*WORK INSTRUCTION:* Two lines in the data below mark the range: the one with "1568x276 pixels. At" and the one with "Click the vertical". Return both, along with every line between them, exactly.

*DATA SUPPLIED:*
▶
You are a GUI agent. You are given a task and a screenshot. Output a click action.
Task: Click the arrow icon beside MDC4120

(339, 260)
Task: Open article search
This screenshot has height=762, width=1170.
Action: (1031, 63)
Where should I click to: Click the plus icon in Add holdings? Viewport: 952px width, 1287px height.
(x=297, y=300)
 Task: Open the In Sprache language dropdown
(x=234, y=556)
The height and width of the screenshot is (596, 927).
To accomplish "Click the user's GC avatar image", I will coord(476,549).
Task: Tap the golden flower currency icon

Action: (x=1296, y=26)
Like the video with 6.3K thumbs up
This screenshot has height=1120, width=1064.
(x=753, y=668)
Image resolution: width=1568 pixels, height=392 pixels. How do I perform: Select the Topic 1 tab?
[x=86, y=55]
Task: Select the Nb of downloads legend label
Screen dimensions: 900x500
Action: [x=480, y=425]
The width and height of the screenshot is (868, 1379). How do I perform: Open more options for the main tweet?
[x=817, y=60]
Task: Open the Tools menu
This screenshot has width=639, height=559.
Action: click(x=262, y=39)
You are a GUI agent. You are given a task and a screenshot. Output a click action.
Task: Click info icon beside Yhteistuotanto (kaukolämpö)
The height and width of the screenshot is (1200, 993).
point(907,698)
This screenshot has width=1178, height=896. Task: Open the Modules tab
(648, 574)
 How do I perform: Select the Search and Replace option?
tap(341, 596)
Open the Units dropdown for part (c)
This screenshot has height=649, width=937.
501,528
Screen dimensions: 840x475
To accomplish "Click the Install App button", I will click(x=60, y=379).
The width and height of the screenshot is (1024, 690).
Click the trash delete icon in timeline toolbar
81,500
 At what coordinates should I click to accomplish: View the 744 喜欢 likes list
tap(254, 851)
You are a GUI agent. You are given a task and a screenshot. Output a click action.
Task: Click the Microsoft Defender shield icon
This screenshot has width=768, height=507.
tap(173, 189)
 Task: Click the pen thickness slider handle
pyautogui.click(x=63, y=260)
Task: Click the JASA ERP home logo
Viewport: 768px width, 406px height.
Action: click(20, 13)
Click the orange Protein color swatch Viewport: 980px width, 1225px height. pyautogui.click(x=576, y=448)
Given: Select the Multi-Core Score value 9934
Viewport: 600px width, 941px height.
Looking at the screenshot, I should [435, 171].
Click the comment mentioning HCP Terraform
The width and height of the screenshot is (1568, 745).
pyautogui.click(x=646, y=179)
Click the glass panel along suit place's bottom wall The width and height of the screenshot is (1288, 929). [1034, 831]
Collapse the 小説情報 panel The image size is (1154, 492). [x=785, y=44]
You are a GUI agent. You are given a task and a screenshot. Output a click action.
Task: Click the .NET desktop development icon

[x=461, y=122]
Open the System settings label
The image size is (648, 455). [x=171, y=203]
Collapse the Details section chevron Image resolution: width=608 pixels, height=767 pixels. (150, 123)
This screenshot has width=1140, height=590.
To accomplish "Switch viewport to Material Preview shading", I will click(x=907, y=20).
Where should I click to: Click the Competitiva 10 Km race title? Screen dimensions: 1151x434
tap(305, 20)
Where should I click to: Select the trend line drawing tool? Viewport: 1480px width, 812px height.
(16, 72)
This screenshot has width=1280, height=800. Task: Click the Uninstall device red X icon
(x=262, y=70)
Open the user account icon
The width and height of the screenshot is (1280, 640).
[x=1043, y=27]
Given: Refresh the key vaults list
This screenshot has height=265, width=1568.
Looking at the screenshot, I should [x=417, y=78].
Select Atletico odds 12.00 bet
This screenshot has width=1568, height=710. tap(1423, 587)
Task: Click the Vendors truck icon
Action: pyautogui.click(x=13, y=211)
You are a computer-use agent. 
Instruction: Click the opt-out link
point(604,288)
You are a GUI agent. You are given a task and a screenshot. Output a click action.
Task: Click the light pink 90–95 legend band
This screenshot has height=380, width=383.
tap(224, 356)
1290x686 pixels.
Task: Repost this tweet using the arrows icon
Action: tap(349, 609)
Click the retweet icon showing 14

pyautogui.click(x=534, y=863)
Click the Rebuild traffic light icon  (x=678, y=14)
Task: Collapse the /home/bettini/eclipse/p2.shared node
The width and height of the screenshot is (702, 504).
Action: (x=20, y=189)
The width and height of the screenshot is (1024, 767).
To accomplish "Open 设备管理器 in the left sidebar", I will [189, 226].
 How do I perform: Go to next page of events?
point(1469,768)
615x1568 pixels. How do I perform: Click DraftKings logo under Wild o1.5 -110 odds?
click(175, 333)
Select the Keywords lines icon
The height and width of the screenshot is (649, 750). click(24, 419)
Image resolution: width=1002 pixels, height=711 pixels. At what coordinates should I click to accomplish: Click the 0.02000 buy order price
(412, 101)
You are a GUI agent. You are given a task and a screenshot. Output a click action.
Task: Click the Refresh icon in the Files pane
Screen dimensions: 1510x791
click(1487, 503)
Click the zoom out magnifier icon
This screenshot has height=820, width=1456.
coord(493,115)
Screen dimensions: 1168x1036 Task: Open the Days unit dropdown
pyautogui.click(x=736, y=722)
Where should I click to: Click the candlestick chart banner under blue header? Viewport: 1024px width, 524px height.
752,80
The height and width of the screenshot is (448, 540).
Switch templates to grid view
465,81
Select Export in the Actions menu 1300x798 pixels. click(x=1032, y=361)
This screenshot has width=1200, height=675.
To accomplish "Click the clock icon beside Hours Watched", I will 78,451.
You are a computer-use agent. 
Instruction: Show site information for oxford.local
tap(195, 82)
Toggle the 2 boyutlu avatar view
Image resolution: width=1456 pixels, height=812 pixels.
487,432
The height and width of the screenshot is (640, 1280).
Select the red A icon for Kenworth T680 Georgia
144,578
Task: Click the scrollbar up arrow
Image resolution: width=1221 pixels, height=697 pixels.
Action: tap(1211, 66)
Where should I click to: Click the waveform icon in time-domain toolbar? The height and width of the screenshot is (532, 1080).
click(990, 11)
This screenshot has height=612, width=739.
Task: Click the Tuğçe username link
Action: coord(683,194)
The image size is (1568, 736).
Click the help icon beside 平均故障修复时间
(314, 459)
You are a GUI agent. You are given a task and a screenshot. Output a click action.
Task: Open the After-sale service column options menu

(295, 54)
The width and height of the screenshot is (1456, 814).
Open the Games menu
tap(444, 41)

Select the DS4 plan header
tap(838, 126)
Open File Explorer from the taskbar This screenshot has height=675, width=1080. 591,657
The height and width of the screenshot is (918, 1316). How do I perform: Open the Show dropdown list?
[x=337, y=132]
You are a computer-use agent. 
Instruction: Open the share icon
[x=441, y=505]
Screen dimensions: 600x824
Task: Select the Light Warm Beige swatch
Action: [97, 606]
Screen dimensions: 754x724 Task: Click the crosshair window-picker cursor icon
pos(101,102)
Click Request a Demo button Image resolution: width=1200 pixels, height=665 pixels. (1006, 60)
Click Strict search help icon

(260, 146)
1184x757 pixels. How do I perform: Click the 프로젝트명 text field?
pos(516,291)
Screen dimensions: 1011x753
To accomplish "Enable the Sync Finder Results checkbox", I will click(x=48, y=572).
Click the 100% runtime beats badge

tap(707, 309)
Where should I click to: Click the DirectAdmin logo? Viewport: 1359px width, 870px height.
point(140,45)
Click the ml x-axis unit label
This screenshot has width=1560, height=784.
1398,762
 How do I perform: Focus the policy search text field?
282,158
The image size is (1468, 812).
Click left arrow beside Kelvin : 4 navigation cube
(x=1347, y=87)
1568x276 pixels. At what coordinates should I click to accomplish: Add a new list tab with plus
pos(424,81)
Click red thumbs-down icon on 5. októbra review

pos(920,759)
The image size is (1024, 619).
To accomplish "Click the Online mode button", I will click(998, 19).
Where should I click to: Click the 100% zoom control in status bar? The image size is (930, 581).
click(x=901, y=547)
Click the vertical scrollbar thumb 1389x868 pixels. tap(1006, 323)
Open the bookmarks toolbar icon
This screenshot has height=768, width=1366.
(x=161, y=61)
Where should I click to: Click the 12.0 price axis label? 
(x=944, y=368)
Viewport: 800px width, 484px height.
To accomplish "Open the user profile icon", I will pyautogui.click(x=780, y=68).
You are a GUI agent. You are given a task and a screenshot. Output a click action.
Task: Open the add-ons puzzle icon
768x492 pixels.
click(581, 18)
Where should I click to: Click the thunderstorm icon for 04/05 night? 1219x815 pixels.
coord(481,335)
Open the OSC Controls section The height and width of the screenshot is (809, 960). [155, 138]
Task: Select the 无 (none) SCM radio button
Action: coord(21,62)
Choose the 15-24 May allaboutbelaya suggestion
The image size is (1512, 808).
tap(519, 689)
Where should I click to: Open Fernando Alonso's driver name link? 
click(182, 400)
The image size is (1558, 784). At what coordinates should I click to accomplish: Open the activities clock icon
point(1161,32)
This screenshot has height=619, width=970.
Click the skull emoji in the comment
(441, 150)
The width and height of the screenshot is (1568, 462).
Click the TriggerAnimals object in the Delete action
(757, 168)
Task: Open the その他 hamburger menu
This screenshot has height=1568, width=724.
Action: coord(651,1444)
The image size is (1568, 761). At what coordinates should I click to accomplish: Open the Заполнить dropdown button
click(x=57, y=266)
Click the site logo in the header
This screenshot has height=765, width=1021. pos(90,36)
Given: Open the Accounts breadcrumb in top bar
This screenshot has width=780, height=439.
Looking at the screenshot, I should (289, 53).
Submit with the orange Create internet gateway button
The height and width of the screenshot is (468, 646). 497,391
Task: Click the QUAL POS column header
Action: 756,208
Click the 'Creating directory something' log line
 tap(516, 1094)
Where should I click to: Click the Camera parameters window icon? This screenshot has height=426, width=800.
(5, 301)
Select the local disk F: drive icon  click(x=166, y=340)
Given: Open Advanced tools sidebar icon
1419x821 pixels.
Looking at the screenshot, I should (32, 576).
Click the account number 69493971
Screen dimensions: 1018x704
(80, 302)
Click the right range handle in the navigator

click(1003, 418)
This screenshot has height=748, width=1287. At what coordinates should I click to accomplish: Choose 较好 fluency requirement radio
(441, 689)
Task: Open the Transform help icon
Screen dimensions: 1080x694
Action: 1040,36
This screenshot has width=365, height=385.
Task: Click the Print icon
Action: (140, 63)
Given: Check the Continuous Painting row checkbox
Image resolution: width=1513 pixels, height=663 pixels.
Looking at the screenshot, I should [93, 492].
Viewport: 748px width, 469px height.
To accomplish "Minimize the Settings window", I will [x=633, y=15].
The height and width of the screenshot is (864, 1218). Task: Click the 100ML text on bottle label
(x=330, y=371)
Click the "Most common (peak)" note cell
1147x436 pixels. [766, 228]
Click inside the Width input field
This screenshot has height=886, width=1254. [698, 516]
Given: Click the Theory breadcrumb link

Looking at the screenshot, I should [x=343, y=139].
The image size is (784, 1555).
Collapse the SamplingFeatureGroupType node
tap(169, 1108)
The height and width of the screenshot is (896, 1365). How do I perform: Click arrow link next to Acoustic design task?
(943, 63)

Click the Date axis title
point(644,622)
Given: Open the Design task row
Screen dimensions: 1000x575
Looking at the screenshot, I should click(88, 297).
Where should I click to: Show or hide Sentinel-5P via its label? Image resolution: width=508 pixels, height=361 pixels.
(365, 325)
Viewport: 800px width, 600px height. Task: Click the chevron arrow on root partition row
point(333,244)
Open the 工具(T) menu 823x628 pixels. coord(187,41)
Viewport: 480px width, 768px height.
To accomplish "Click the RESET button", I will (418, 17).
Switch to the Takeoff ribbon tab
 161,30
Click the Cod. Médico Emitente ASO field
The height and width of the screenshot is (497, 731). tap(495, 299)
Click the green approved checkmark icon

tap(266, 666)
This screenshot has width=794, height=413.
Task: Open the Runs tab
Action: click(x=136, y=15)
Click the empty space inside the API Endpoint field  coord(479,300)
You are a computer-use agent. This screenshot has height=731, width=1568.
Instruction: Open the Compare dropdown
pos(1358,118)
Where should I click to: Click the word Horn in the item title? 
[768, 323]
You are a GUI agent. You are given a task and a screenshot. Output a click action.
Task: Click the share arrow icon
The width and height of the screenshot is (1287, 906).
◀
*REPLY TO THE TASK:*
1568x276 pixels. At what coordinates should I click to accomplish: Add a new list tab with plus
pos(424,81)
Click red thumbs-down icon on 5. októbra review

pos(920,759)
The image size is (1024, 619).
To accomplish "Click the Online mode button", I will click(998, 19).
Where should I click to: Click the 100% zoom control in status bar? The image size is (930, 581).
click(x=901, y=547)
Click the vertical scrollbar thumb 1389x868 pixels. tap(1006, 323)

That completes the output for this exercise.